A Woman of Paris Criterion Collection Blu-ray Review: A Search for Fulfillment During the Jazz Age

Charlie Chaplin, the genius actor, composer, and filmmaker, remains one of the most legendary and influential figures in the history of cinema. He was brilliantly adept at portraying both comedy and pathos, but at the time his second feature, 1923’s A Woman in Paris, was released, he caught audiences off guard by not being in it and also by making a feminist drama.
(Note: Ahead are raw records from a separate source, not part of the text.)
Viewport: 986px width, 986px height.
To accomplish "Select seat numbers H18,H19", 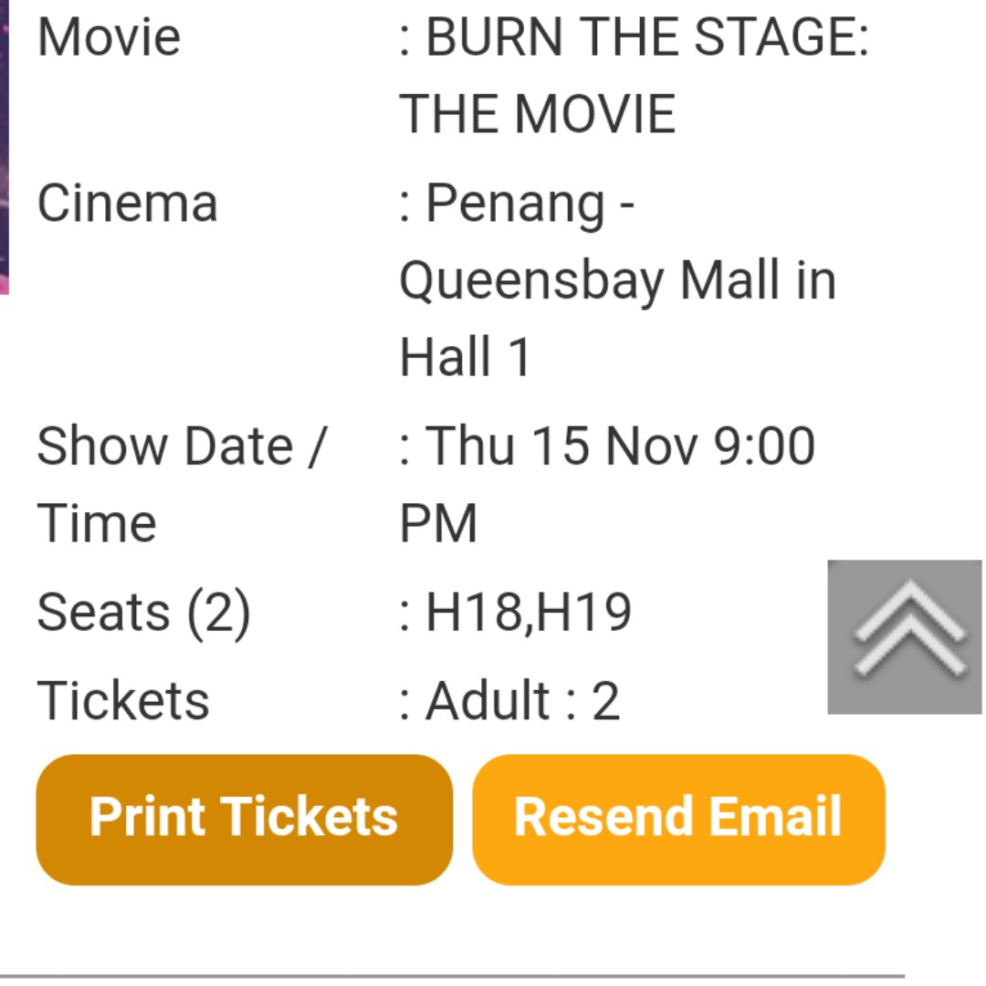I will (528, 612).
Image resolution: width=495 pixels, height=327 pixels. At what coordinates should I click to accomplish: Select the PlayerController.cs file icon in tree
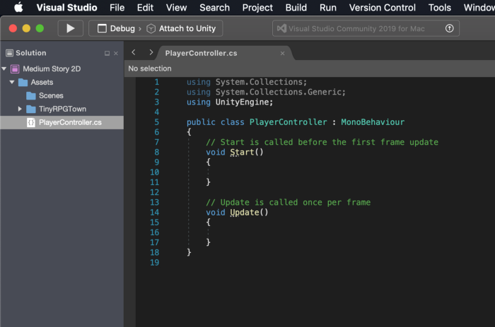31,122
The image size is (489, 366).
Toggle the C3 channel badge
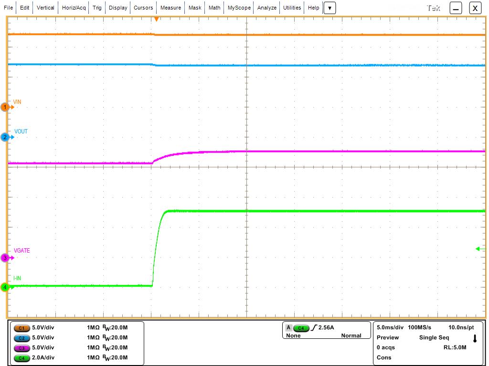[21, 347]
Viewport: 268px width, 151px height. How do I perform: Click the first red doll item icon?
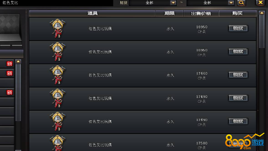pos(57,28)
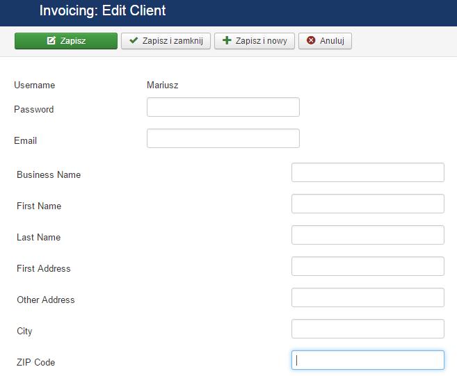Viewport: 457px width, 376px height.
Task: Click inside the City input field
Action: tap(368, 329)
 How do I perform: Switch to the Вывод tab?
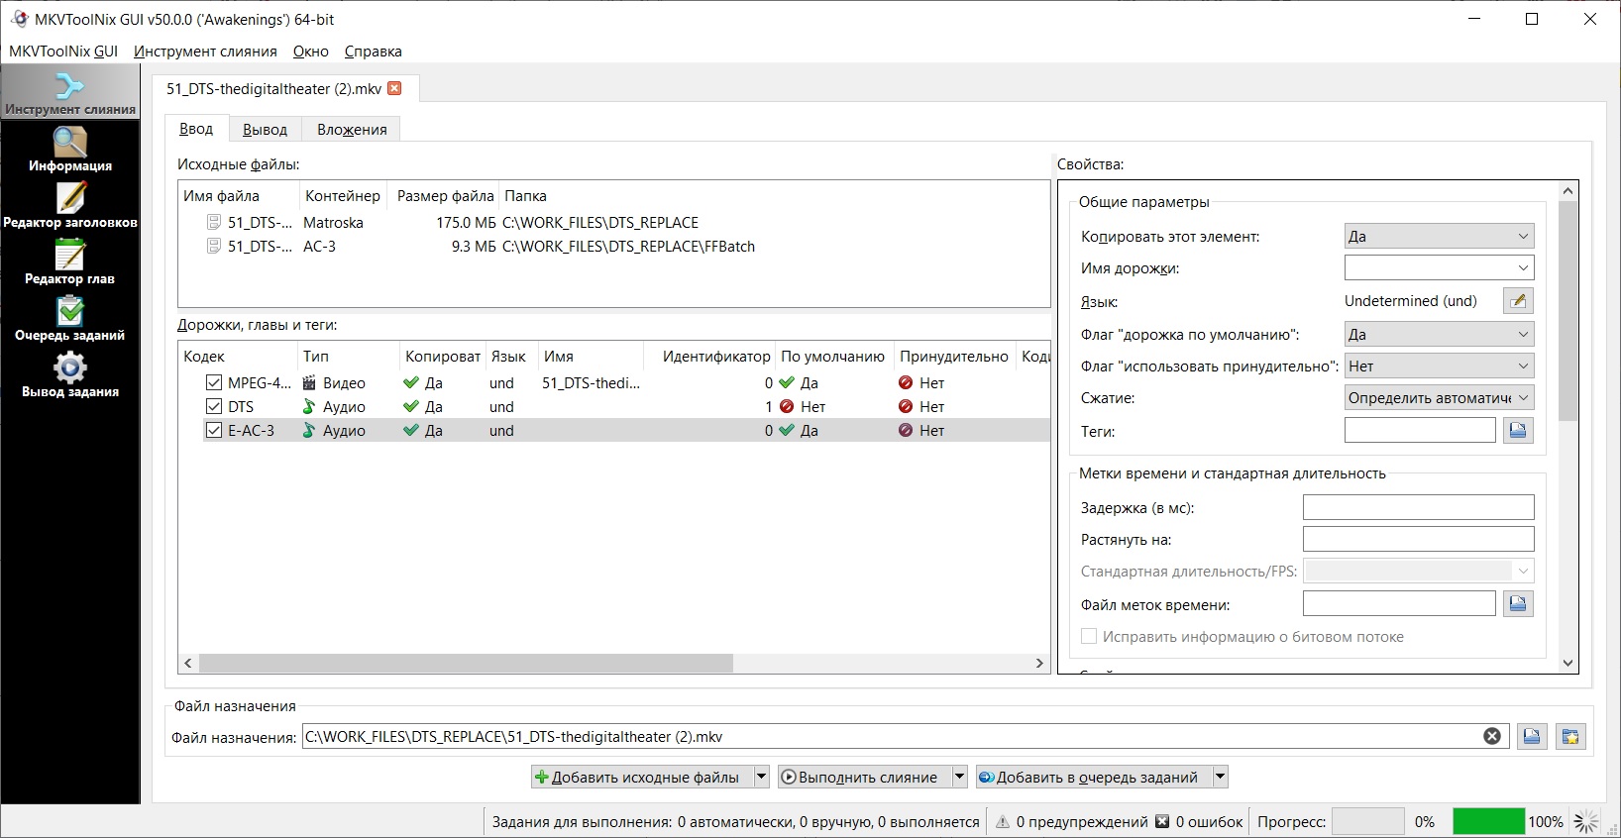[x=265, y=130]
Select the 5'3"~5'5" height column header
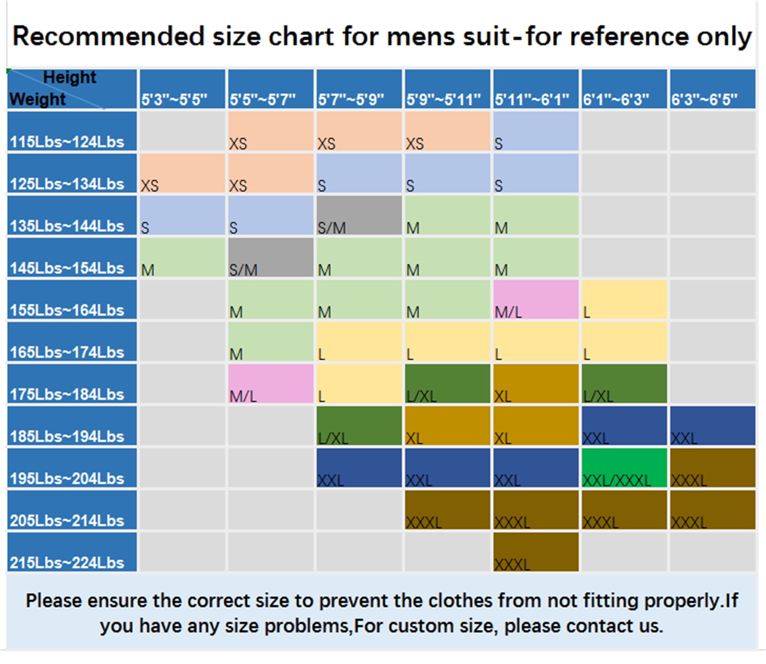This screenshot has height=664, width=766. tap(182, 89)
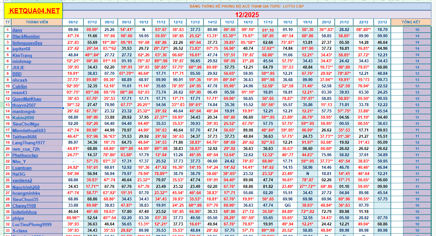This screenshot has width=436, height=236.
Task: Select the THÀNH VIÊN column header
Action: pyautogui.click(x=37, y=22)
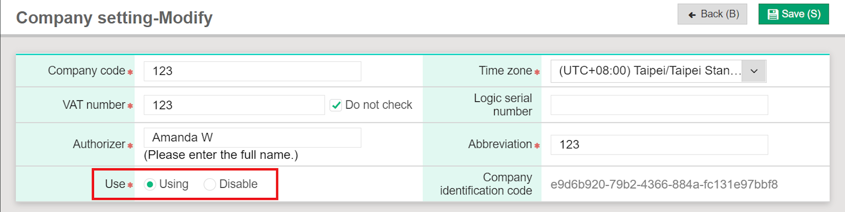Focus the Company code input field

point(252,71)
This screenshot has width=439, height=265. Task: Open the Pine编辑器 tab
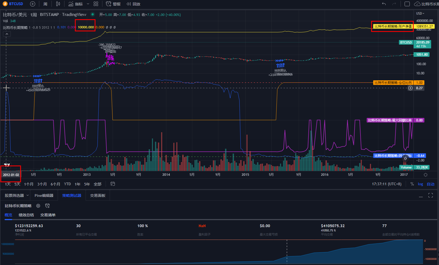point(44,196)
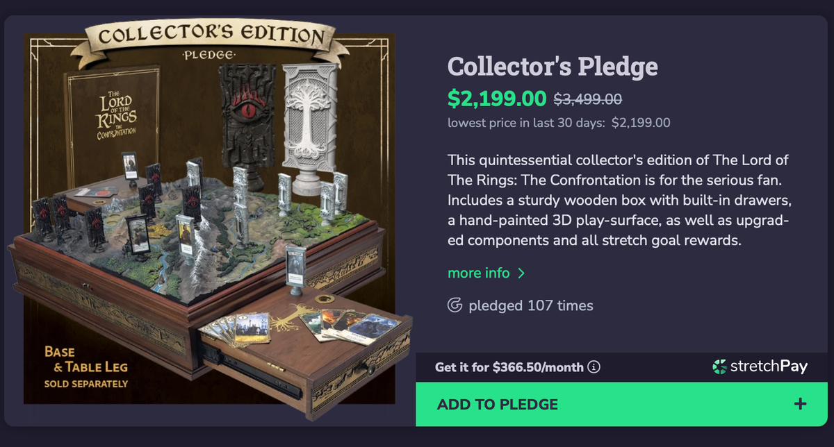Select the Collector's Pledge heading

(553, 67)
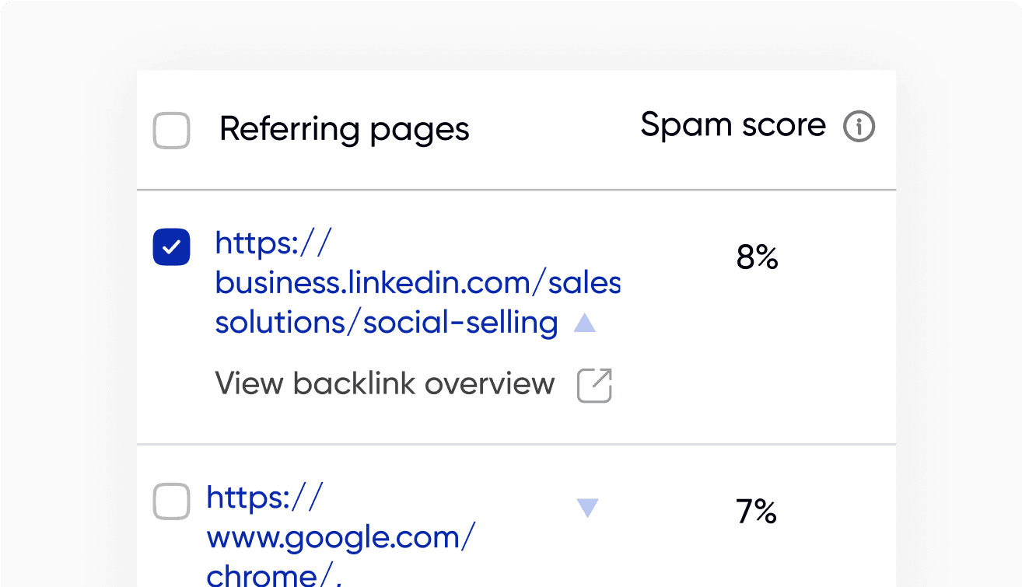Click the www.google.com/chrome URL
The width and height of the screenshot is (1022, 587).
coord(340,536)
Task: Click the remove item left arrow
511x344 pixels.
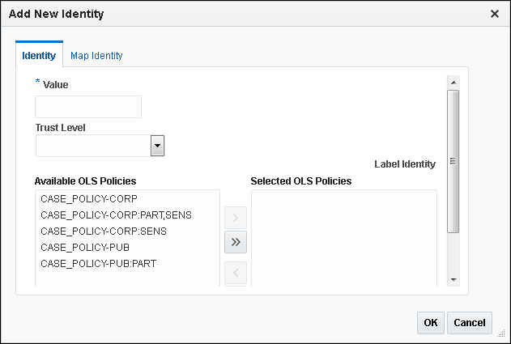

Buy A Woman of Paris (Criterion Collection) Blu-ray

Starring his longtime screen-partner Edna Purviance (in a beguiling performance) as Marie St. Claire, the film traces her character’s transformation from ordinary and desperate young woman who is suddenly stood up by her flighty fiancé Jean (Carl Miller) to the “belle of Paris” as she moves there alone and gets swept up in the sheer decadence, romance, and swank parties after becoming the mistress of wealthy and insolent playboy Pierre Revel (a star-making role for Adolphe Menjou). But she then becomes a “belle of fate” after she encounters Jean and finds herself torn between love and the newfound independence she’s so longed for.

Despite the premise of the film not being particularly groundbreaking now, it still has a modern approach to a woman’s search for fulfillment. Purviance, in particular, had enough screen presence and charisma to captivate you into forgetting the cliches of the overall film. Chaplin isn’t in A Woman of Paris, as mentioned before, but he does have a cameo as a porter in a train depot. It wasn’t very popular with fans, but it was with critics, for its adult understanding that doesn’t demoralize anyone, where flawed people fall in and out of love, and sometimes simply move on. That’s what humans do, and Chaplin understood that, even though he never revisited this theme ever again with his later films.

Always very generous with Chaplin’s films, the folks at Criterion outdid themselves yet again with this new release by providing a stellar 4K restoration of the 1976 re-release of the film with Chaplin’s preferred score. The stacked supplements include an alternate score composed by conductor Timothy Block, based on Chaplin’s music; introduction by Chaplin scholar David Robinson; new video essay by Chaplin biographer Jeffrey Vance; Chaplin Today: “A Woman of Paris”, featuring interviews with actress Liv Ullmann and filmmaker Michael Powell; Archive Commentary: About “A Woman of Paris”, documentary by Arnold Lozano; excerpts from an audio interview with cinematographer Roland Totheroh; deleted shots from the original 1923 version; archival footage; and trailers. There is also a great new essay by critic Pamela Hutchinson and notes by Brock on the 2005 score.

A Woman of Paris isn’t top-tier Chaplin, but I like it enough to recommend it to fans of his work. It has a decent amount of mature drama to make it worth watching, even if only once.